Учителя держались лучше всех, хвалили нас за любые ответы, не давали тестов и контрольных. По классам ходил мистер Питерсон – школьный психолог. Я и не знал, что он у нас был. По крайней мере, раньше его никто не видел. Оказывается, он сидел на третьем этаже возле туалета, за узенькой, еле приметной дверью, я всегда думал, что это кладовая, оказалось, это дверь мистера Питерсона. Он приглашал нас к себе в кабинет, он говорил, что в том нет ничего постыдного (он знал, что в нашем возрасте всё постыдно). Что человек имеет право на любую эмоцию, не нужно бояться ни страха, ни гнева, нужно высказать всё.
Одна девочка высказала, что зла на бога, и, судя по всему, его вообще нет, потому как если бы он был, то такого бы не случилось. Мистер Питерсон не верил в бога, потому как никогда его не видел. По этому спорному поводу он постоянно ссорился со своим зятем. Тот тоже не видел бога, но почему-то верил в него.
– Я никогда не видел твою первую жену, – кричал зять мистера Питерсона, – стало быть, её тоже не существует?

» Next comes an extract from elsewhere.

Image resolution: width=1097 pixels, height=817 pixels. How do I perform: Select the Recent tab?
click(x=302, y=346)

– Как же её может не существовать, если её видел я?
– Но я-то не видел, как ты её видел!
Это был бесконечный спор, а это была потерянная девочка, и лучше бы здесь был сейчас его зять, а не он сам. Мистер Питерсон совершенно не знал, что ей ответить; он знал лишь психологию, как науку, и то не так хорошо.
На следующий день в школу пригласили местного священника, который объяснил этой девочке и нам всем, что бог всех нас любит, всех, в ком он есть, а если в ком-то бога нет, то этот кто-то встанет на путь зла и преступности, но в этом нет ни вины, ни воли господа. Ибо каждый решает сам, впускать в себя бога или нет.

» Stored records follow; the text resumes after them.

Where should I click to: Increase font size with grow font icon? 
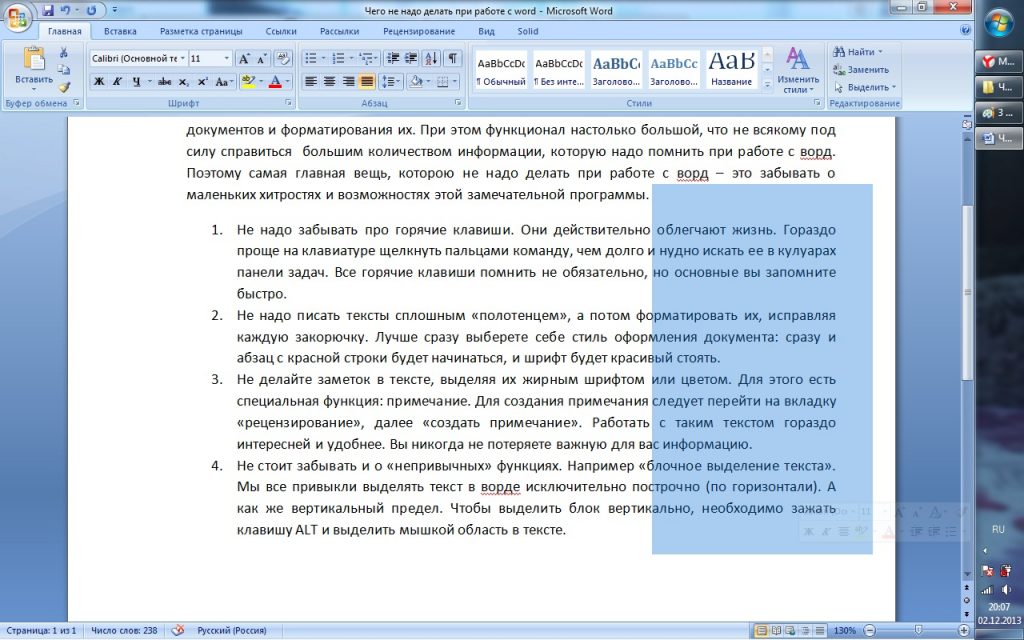[x=244, y=59]
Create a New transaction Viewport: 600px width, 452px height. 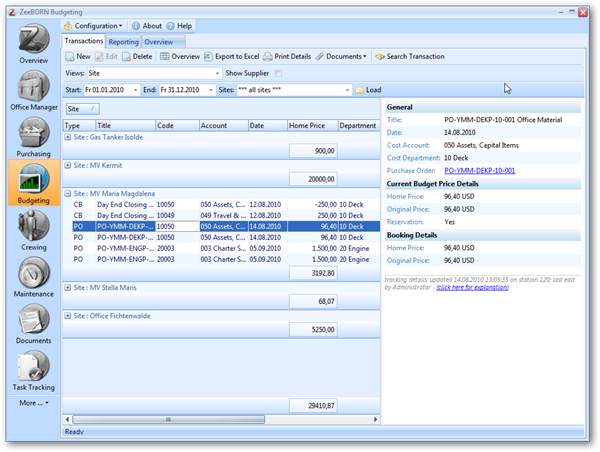(78, 57)
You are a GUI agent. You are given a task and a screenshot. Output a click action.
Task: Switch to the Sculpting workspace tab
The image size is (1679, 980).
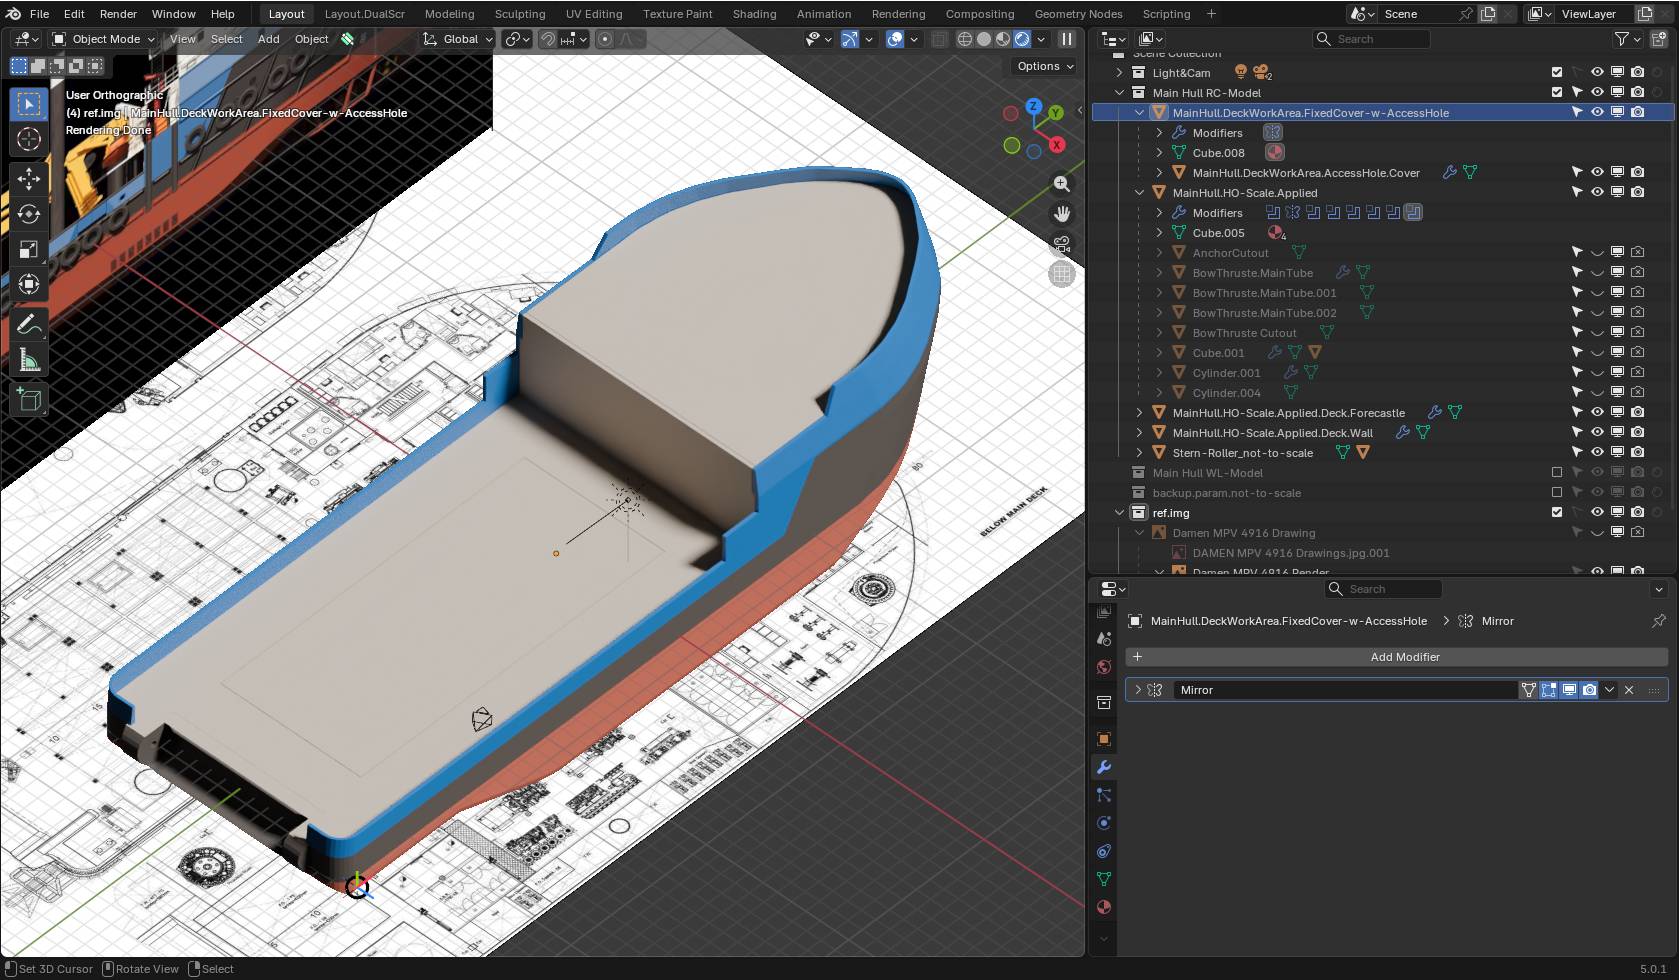point(520,14)
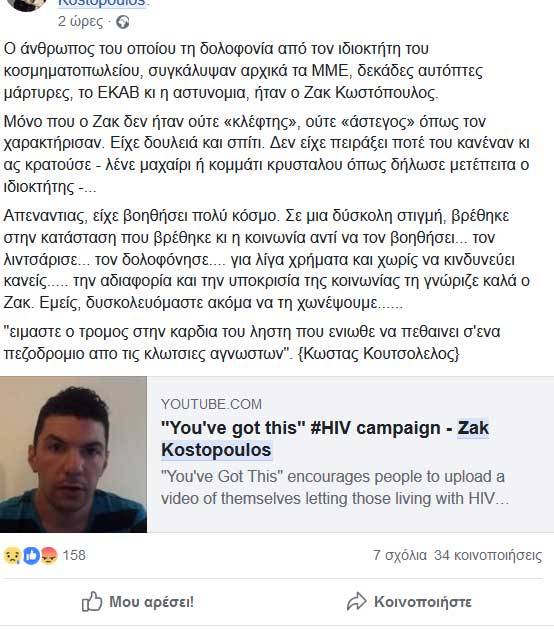Click the YOUTUBE.COM source label
This screenshot has height=630, width=554.
tap(211, 404)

Доктор с полуседой бородкой, к которому мы раньше приводили маму, стал приезжать в наш город чаще, те, что были, не справлялись с наплывом. Люди, что до того страшного дня казались вполне себе счастливыми, перестали такими казаться. Каждый поднял со дна свой личный сундук со страхами и зарылся в нём с головой.

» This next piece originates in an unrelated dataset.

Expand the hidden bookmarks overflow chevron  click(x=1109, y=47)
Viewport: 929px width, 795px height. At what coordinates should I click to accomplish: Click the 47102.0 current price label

Отец не выходил на работу более двух недель, он был дома с мамой, они постоянно о чём-то разговаривали; да, мама тоже разговаривала и улыбалась ему. Он осторожно держал её за руку, держал, когда мы сидели за столом или когда смотрели телевизор, держал, когда они выходили на улицу, вечерами они сидели на скамье возле дома и смотрели, не знаю куда там было смотреть, наверное, на звёзды. И мама постоянно держалась, она понимала, что нам неприятны её бесконечные слёзы, и сдерживала их, как могла. Как-то за просмотром какого-то фильма папа сказал ей: «Если хочешь, можешь поплакать, я ведь не запрещаю тебе». Она положила голову ему на грудь и разрыдалась. Отец обнимал её за плечи, гладил по волосам и даже что-то напевал полушёпотом, я не понял, что это было, до меня только ночью дошло. То была моя колыбельная, когда в детстве мне было страшно, он вот так же меня обнимал и пел эту самую песню… Я буду с тобой, если тебе будет страшно, я буду с тобой… С тех пор он стал обращаться с матерью как с ребёнком, и она даже смеялась. Нет, она не стала такой, как была, она не стала опять мне матерью, но была кем-то вроде сестры. Младшей сестры. Что тоже было неплохо. Я даже рассказал ей пару секретов, а она пообещала, что «никому», и приложила палец к губам, вот так. Я свыкся с мыслью, что у меня уже не будет матери, что она и не обязана ей быть. Она не сумела быстро справиться со своей бедой, мы не сумели простить ей этого. Но никто ведь не обязан переживать что-либо с определённой скоростью. Нет никаких сроков для траура, как и для любых других чувств.